沈时雾将自己的行李箱随意扔到一旁,拍乾净手,好若刚才的事不是她乾的。
她将那盒指套丢在床上,先掐住了江肆壹的脸,居高临下地俯视:「谁允许你跑了?」
江肆壹说不出话来。
她下意识往後退,却被人完全禁锢住,又听对方语气凉凉:「回答我。
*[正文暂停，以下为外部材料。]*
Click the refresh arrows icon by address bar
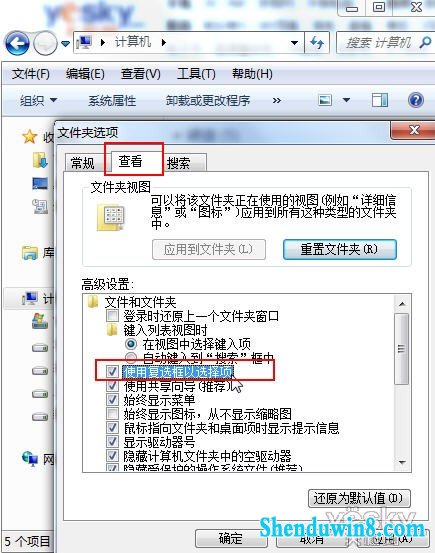The height and width of the screenshot is (553, 435). pos(317,43)
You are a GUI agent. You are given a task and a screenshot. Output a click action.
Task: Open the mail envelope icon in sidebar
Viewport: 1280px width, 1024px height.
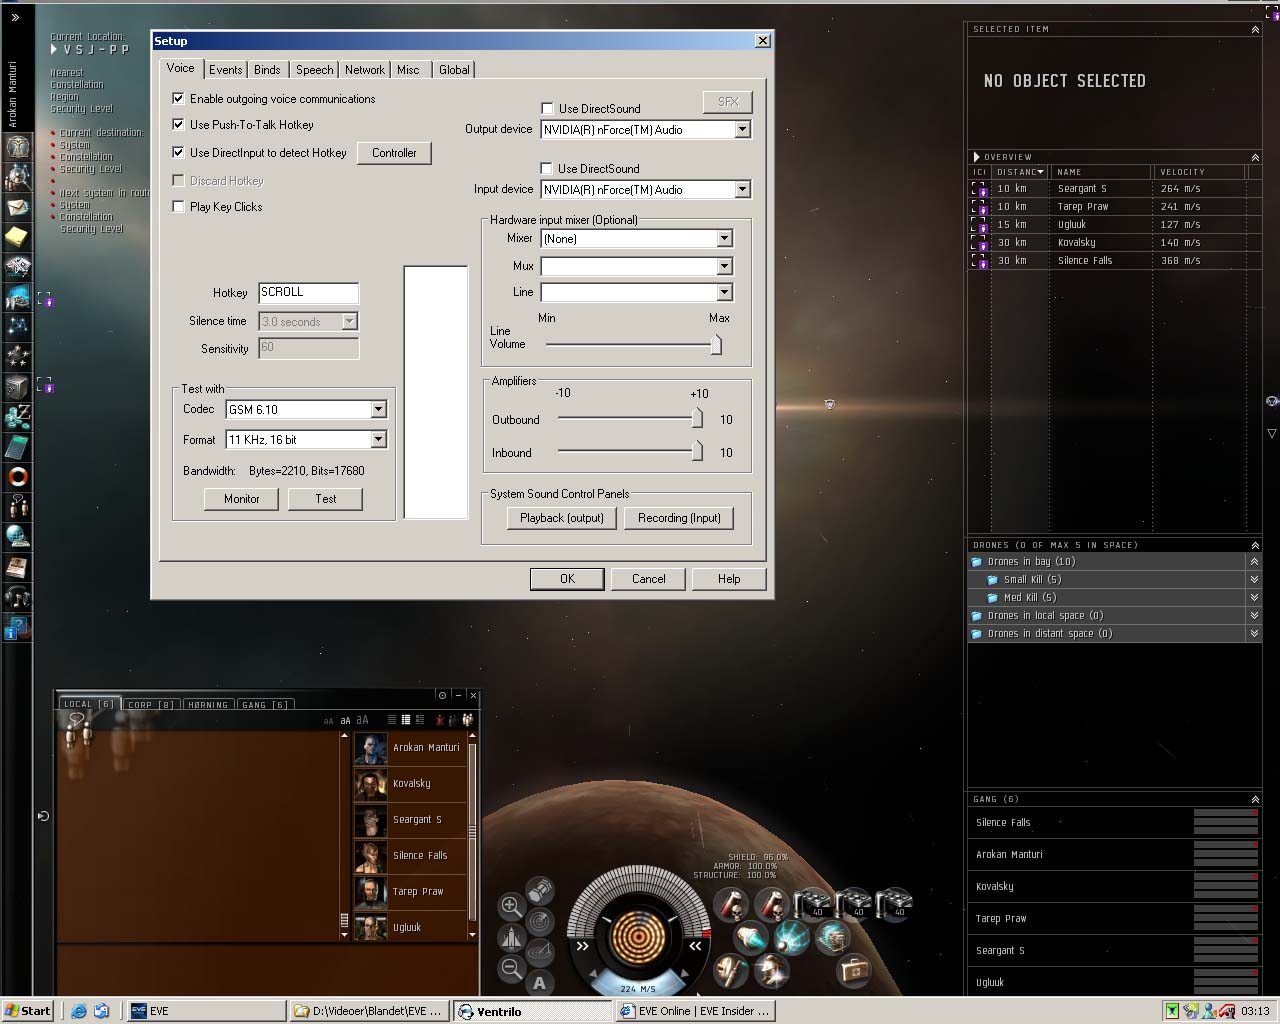point(17,207)
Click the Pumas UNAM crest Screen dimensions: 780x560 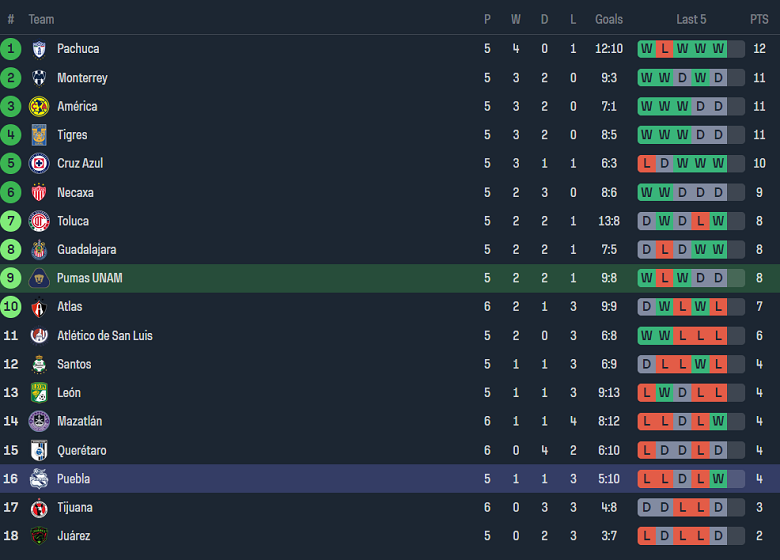coord(39,278)
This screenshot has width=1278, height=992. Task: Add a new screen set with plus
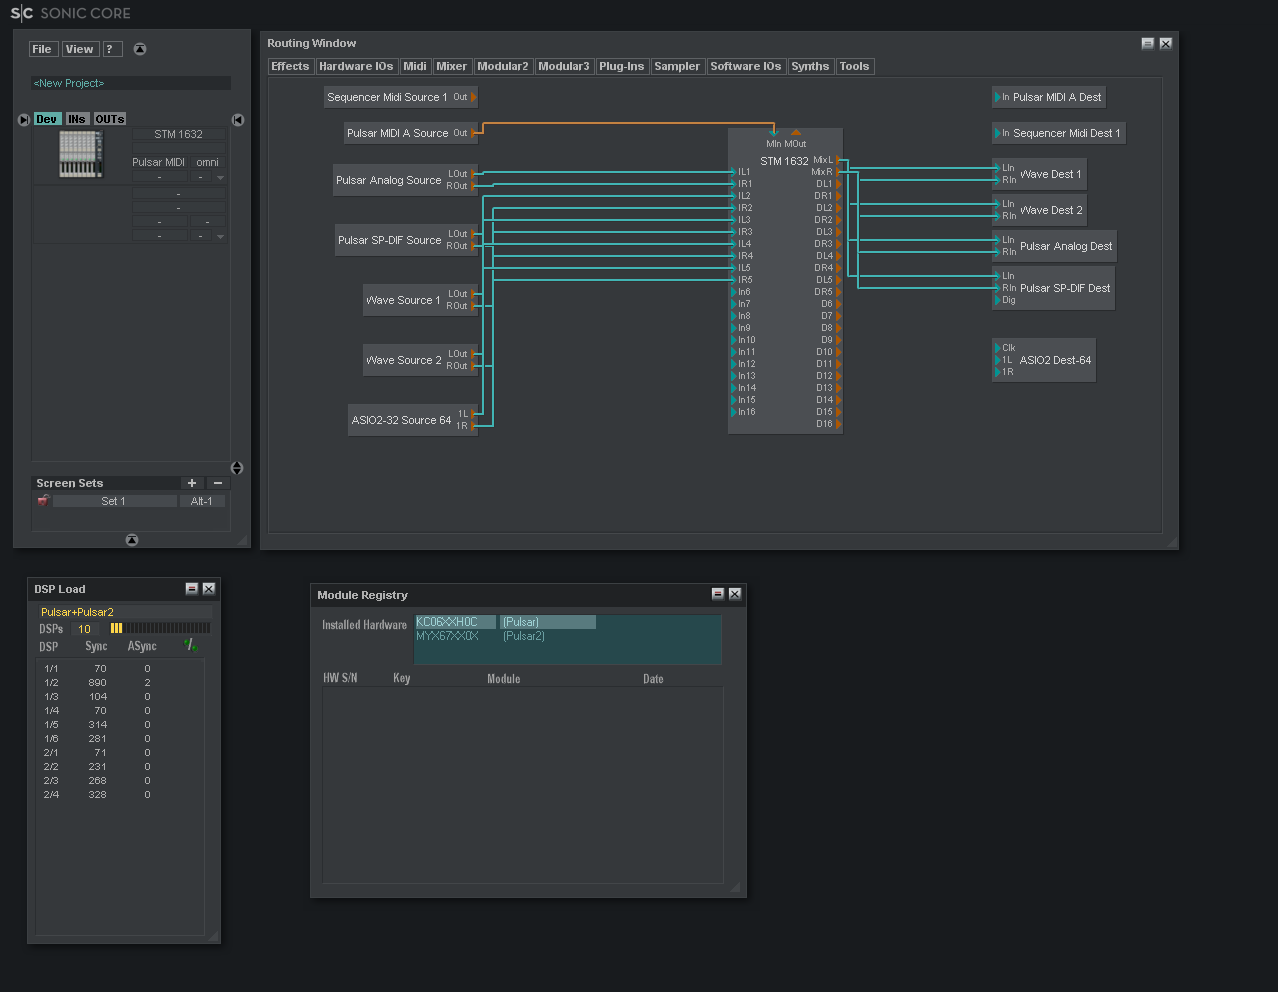coord(192,483)
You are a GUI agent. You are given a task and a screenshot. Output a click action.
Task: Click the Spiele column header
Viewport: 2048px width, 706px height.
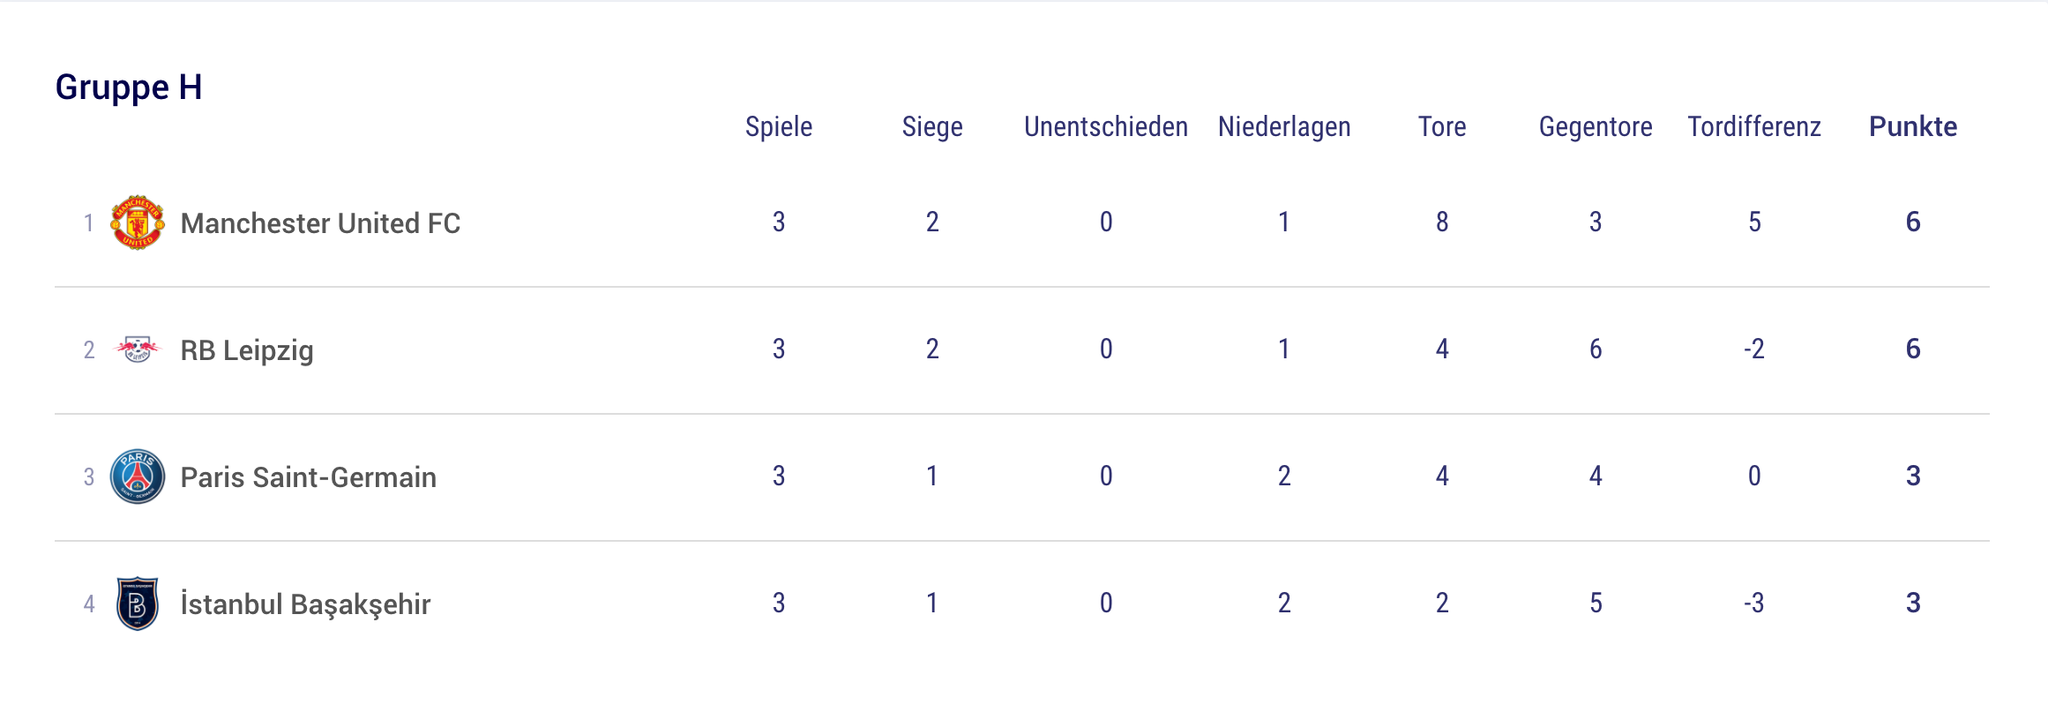point(778,127)
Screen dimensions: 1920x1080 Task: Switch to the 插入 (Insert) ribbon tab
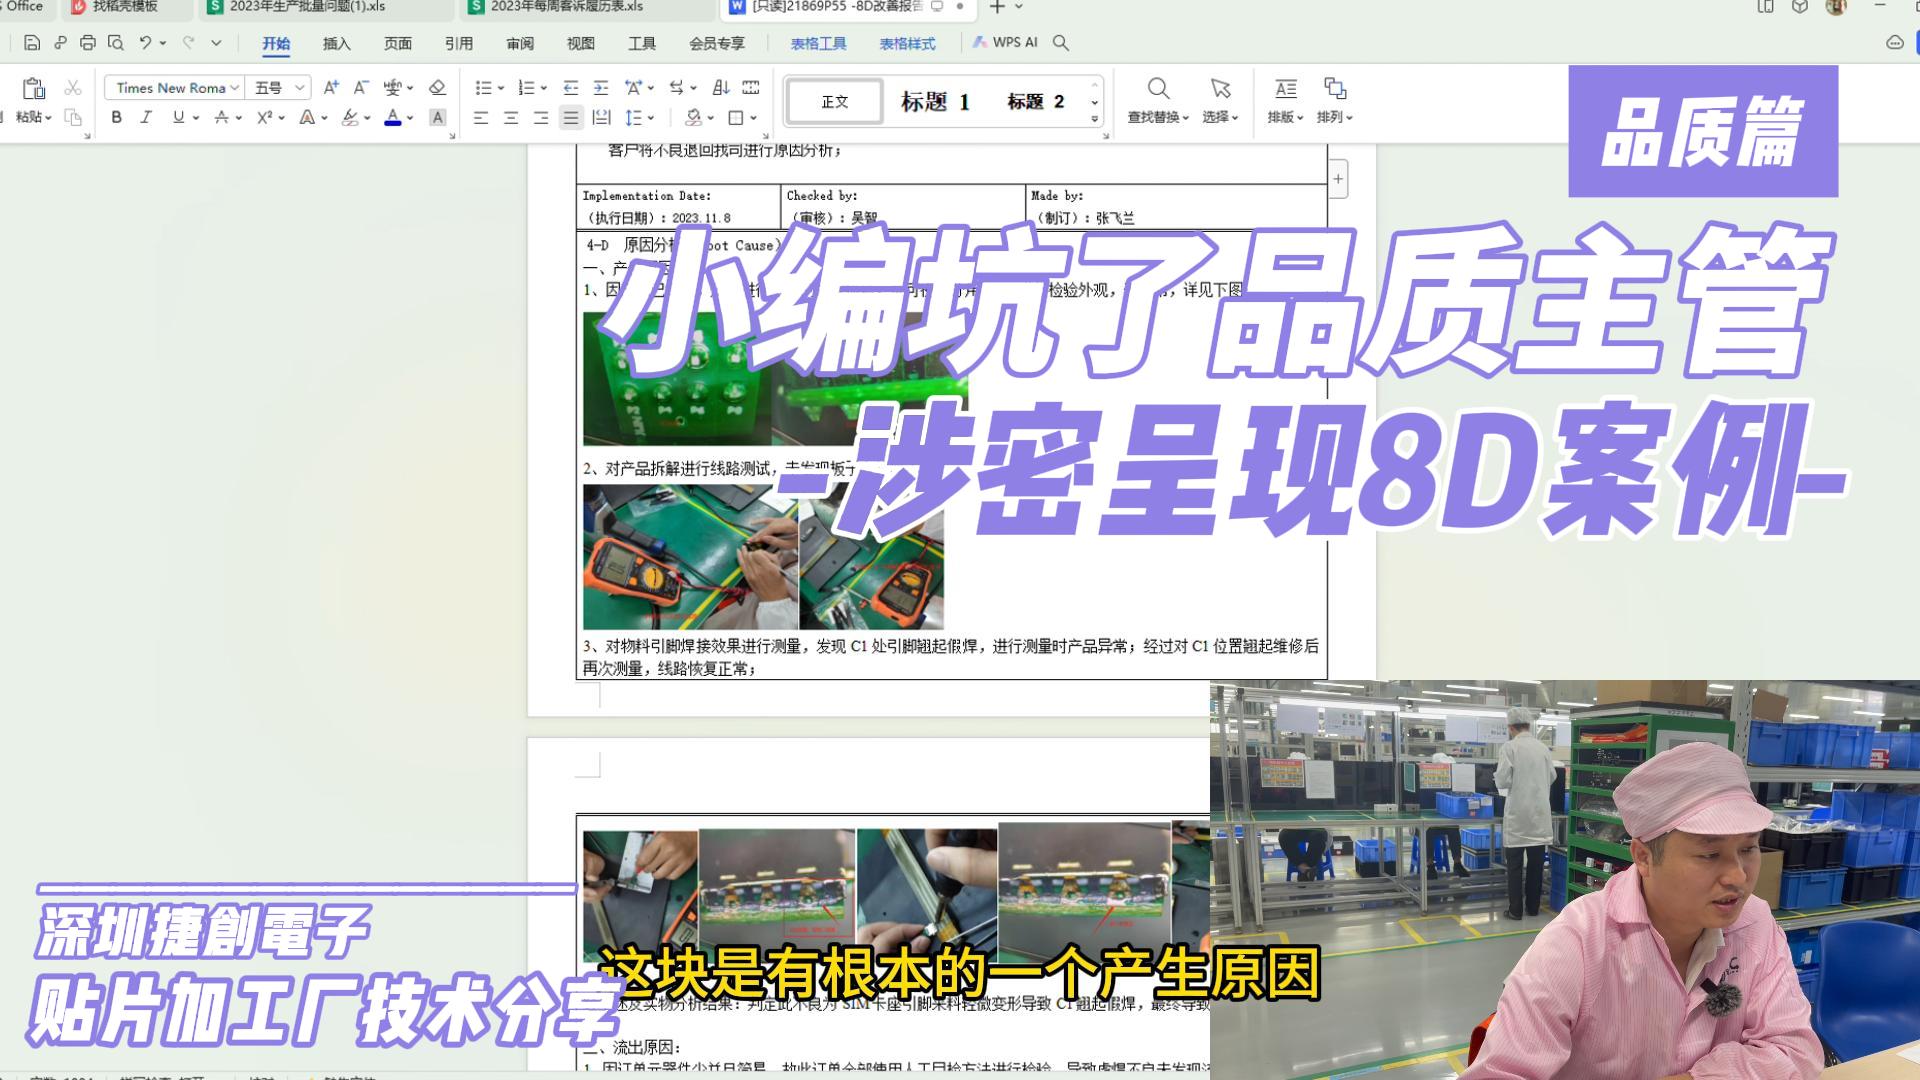[336, 44]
」
完了,这是真给惹毛了。
江肆壹在心里默默为自己祈祷,片刻後终於是认了错:「对不起嘛。」
她随便扯个理由:「我有点困,想睡觉,就冲进来了。」
「怕你打扰我,就给门上了锁。」
沈时雾是真被气笑了,不过笑意转瞬即逝,她眼底很暗,藏了数不清的情绪。
「江肆壹,你现在对於撒谎这件事,是愈发熟练了。」
「是我以前太纵容你了麽。」
女人语气很重,仔细听还能琢磨出咬牙切齿的意味。江肆壹听後心颤,终於感到害怕。
她软下语调:「我知道错了嘛。」
见人没反应,江肆壹有点急,含了点哭腔。她眼角微微红,嘴里说着:「我都道歉了。你,你想做什麽都行,这样可以了吧?」
沈时雾的手掌转而触上她脖间。
女人细细抚摸着,没接话,而是忽然收紧了手指。
窒息感微微袭来。
还算是能接受的力度,因此江肆壹并无挣扎。
「江肆壹,」沈时雾凑近,咬上她下巴,「你是我的。」
只能是我的。
江肆壹在抖。她全身都被压制着无法动弹,只有心脏活跃,像是快要跳出胸腔。
她面上划下一道泪,滴在对方的眼睫上。
「我是你的。」她重复,「沈时雾,我一直都是你的。」
指套这东西,江肆壹在此之前只在手机上看见过。她曾刷到过一条评论,说其女朋友在撕指套时很有魅力。
江肆壹当时没怎麽看就划过去了。
她想,撕个东西而已,哪儿有这麽夸张。
直到现在。
沈时雾的手很美,五指修长,皮肤白皙嫩滑。这麽一双手,看起来倒是人畜无害,像被保护得很好的栀子花,纯洁无瑕。
只有江肆壹领略过它的恐怖。
「葡萄味的,喜欢吗。」
沈时雾捏着她的下巴,用另一只手单手撕开包装,问道。
都这时候了,江肆壹还敢说不喜欢麽。
她点头,嗯了一声。
下一秒,包装袋被丢到她脸上。
沈时雾戴完东西,摩挲几下指尖,而後俯身下来,命令:「咬着。」
江肆壹只好张开嘴,咬住那正方形包装袋。
「不准掉,知道了麽。」
「嗯…知道。」
淡淡的葡萄味被水流浸泡,使得其气息愈发寡淡。沈时雾觉得浪费,索性直接低头。
柔软而温暖——猛烈又横冲直撞。